Saturday, October 20, 2007

Slaughter: Executed monks have been dumped in the jungle


During the recent visit by the UN speical envoy to burma in which he was trying to broker peace, the junta's security forces lightened their presence in Yangon, the country's main city, which remained quiet after troops and police brutally quelled mass protests last week. The 9 pm -to-5 am curfew was scaled back to 10 pm to 4 am. Kept off the streets, many residents launched a new form of protest Monday evening by switching off their lights and turning off television sets from 8 pm - 8.15 pm during the nightly government newscast.

Dissident groups say up to 200 protesters were killed and 6,000 detained in the crackdown, compared to the regime's report of 10 deaths. "Normalcy has now returned in Myanmar," Foreign Minister Nyan Win told the UN General Assembly in New York in a recent address, adding that security forces acted with restraint for a month but had to "take action to restore the situation." Nyan Win made no reference to the deaths. Instead, he blamed foreigners for the violence. "Recent events make clear that there are elements within and outside the country who wish to derail the ongoing process (toward democracy) so that they can take advantage of the chaos that would follow," Nyan Win said.

"They have become more and more emboldened and have stepped up their campaign to confront the government," he said.
"The destiny of each and every country can only be determined by its government and people," he said. "It cannot be imposed from outside." Nyan Win's comments indicated that the junta would not give up its hardline position and is willing to thumb its nose at international demands to restore democracy and free pro-democracy leader Aung San Suu Kyi. In Rangoon, despite agreeing to see Gambari, the generals continued posting troops and police across the city and dispatching pro-junta gangs to raid homes in search of monks and dissidents on the run. "They are going from apartment to apartment, shaking things inside, threatening the people. You have a climate of terror all over the city," a Bangkok-based Myanmar expert said.

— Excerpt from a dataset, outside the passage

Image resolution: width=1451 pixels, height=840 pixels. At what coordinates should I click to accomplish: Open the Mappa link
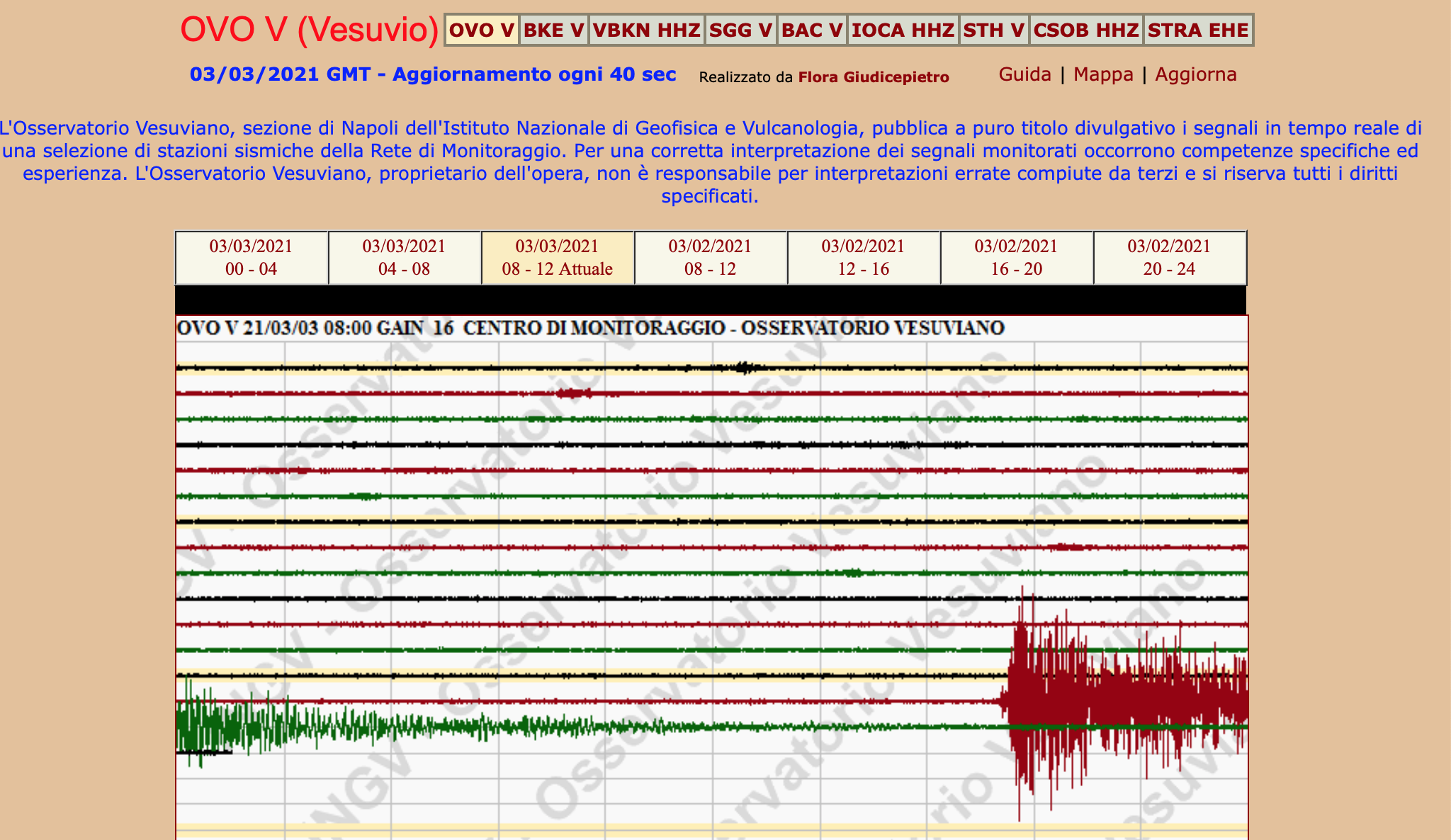1103,74
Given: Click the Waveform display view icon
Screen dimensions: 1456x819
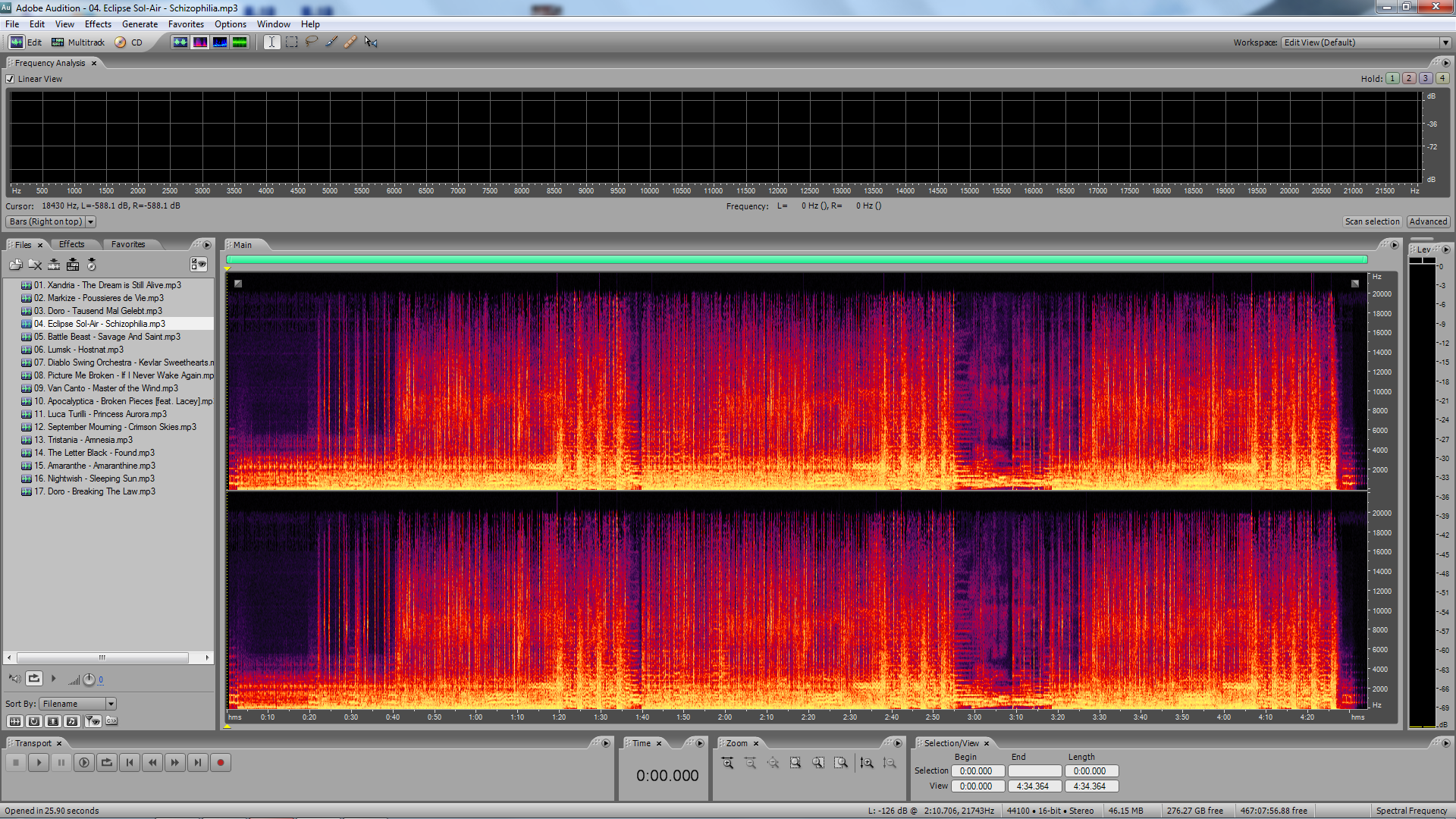Looking at the screenshot, I should [x=180, y=42].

The plight of the monks who brought the protests to the burmese capital Rangoon.

Many of the remaining detained monks have been disrobed and shackled, according to sources quoted by BBC Radio's Burmese service. The reports follow claims from a former intelligence officer in Burma's ruling junta that thousands of protesters have been killed and the bodies of hundreds of executed monks have been dumped in the jungle. Public anger ignited on August 19 after the government increased fuel prices, then shifted into protests led by Buddhist monks against 45 years of military dictatorship.

The most senior official to defect so far, Hla Win, said: "Many more people have been killed in recent days than you've heard about. The bodies can be counted in several thousand." Mr Win said he fled when he was ordered to take part in a massacre of holy men. His defection will raise a faint hope among tens of thousands of Burmese who have fled to villages along the Thai border. They will feel others in the army may follow him and turn on their ageing leaders, Senior General Than Shwe and his deputy, Vice Senior General Maung Aye.